Prometheus SIP metrics details

mbedial

Member
Hi,
we are integrating our WCS with Prometheus.
I've been searching for the detail of the metrics , I mean, if the values are gauges, counters, etc, but I didn't found toomuch info.

Most of all we are interested in SIP calls monitoring , and I see these values:


-----Call Stats-----
sip_processed_calls=5
sip_calls_state=established/0;trying/0;ringing/0;ring/0;ring_media/0;hold/0;busy/0;finish/0;session_progress/0;pending/0;failed/0
sip_calls=0
sip_calls_established=0
sip_calls_in=0
sip_calls_out=0
sip_calls_per_second=0.00
-----Sip Stats-----
sip_registered=15


Where can we find detalied info about the type and meaning of the metrics?

Thanks in advance
 

Max

Administrator
Staff member
Good day.
All the SIP metrics are described in this table (see call_stats and sip_stats sections):
sip_callsNumber of SIP calls
sip_calls_establishedNumber of active SIP calls
sip_calls_inNumber of incoming SIP calls
sip_calls_outNumber of outgoing SIP calls
sip_calls_per_second (cps)Number of SIP calls per second
sip_registeredNumber of clients in the REGISTERED state
sip_calls_state displays how many calls in certain state on server at the moment.
 

mbedial

Member
Hi again max.
We have integrated it, but we've found a problem. To be exact, prometheus waits float metrics with point, but no with comma. We can see some correct metrics but other no, like theses:

network_stats{param="global_bandwidth_in"} 0,000
network_stats{param="global_bandwidth_out"} 0,000


See the attached file with the failed parser.
 

Attachments

Max

Administrator
Staff member
We have integrated it, but we've found a problem. To be exact, prometheus waits float metrics with point, but no with comma. We can see some correct metrics but other no, like theses:

network_stats{param="global_bandwidth_in"} 0,000
network_stats{param="global_bandwidth_out"} 0,000
This seems to be system locale issue. Please check if system locale is set to en_US:
Code:
LANG=en_US.UTF-8
LC_CTYPE="en_US.UTF-8"

Material provided:
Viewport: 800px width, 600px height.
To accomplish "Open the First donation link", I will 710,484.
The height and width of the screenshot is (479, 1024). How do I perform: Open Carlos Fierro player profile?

Task set:
• 1. In the Prometheus metrics thread, why do the values shown as "0,000" for global_bandwidth_in and global_bandwidth_out fail? Answer in one to three sentences.
• 2. Write the next part of the Prometheus metrics thread, picking up after its last line.
The material here was taken from a different source than the text.

Answers per task:
• 1. Prometheus expects float metric values with a decimal point, not a comma, so values like "0,000" are not parsed correctly. The administrator suggests the comma comes from the system locale and recommends setting it to en_US.

• 2.
LC_NUMERIC="en_US.UTF-8"
LC_TIME="en_US.UTF-8"
LC_COLLATE="en_US.UTF-8"
LC_MONETARY="en_US.UTF-8"
LC_MESSAGES="en_US.UTF-8"
LC_PAPER="en_US.UTF-8"
LC_NAME="en_US.UTF-8"
LC_ADDRESS="en_US.UTF-8"
LC_TELEPHONE="en_US.UTF-8"
LC_MEASUREMENT="en_US.UTF-8"
LC_IDENTIFICATION="en_US.UTF-8"
LC_ALL=
 

mbedial

Member
Actually the locale is:

locale
LANG=es_ES.UTF-8
LANGUAGE=
LC_CTYPE="es_ES.UTF-8"
LC_NUMERIC="es_ES.UTF-8"
LC_TIME="es_ES.UTF-8"
LC_COLLATE="es_ES.UTF-8"
LC_MONETARY="es_ES.UTF-8"
LC_MESSAGES="es_ES.UTF-8"
LC_PAPER="es_ES.UTF-8"
LC_NAME="es_ES.UTF-8"
LC_ADDRESS="es_ES.UTF-8"
LC_TELEPHONE="es_ES.UTF-8"
LC_MEASUREMENT="es_ES.UTF-8"
LC_IDENTIFICATION="es_ES.UTF-8"
LC_ALL=


Is mandatory to have en_US ?
 

mbedial

Member
Hi again.
we finally set locale to en_US, but it's really strange, since we have 2 servers, and after setting it , it just works in one server:

Server 1 (working fine)

locale
LANG=en_US.UTF-8
LANGUAGE=
LC_CTYPE="en_US.UTF-8"
LC_NUMERIC="en_US.UTF-8"
LC_TIME="en_US.UTF-8"
LC_COLLATE="en_US.UTF-8"
LC_MONETARY="en_US.UTF-8"
LC_MESSAGES="en_US.UTF-8"
LC_PAPER="en_US.UTF-8"
LC_NAME="en_US.UTF-8"
LC_ADDRESS="en_US.UTF-8"
LC_TELEPHONE="en_US.UTF-8"
LC_MEASUREMENT="en_US.UTF-8"
LC_IDENTIFICATION="en_US.UTF-8"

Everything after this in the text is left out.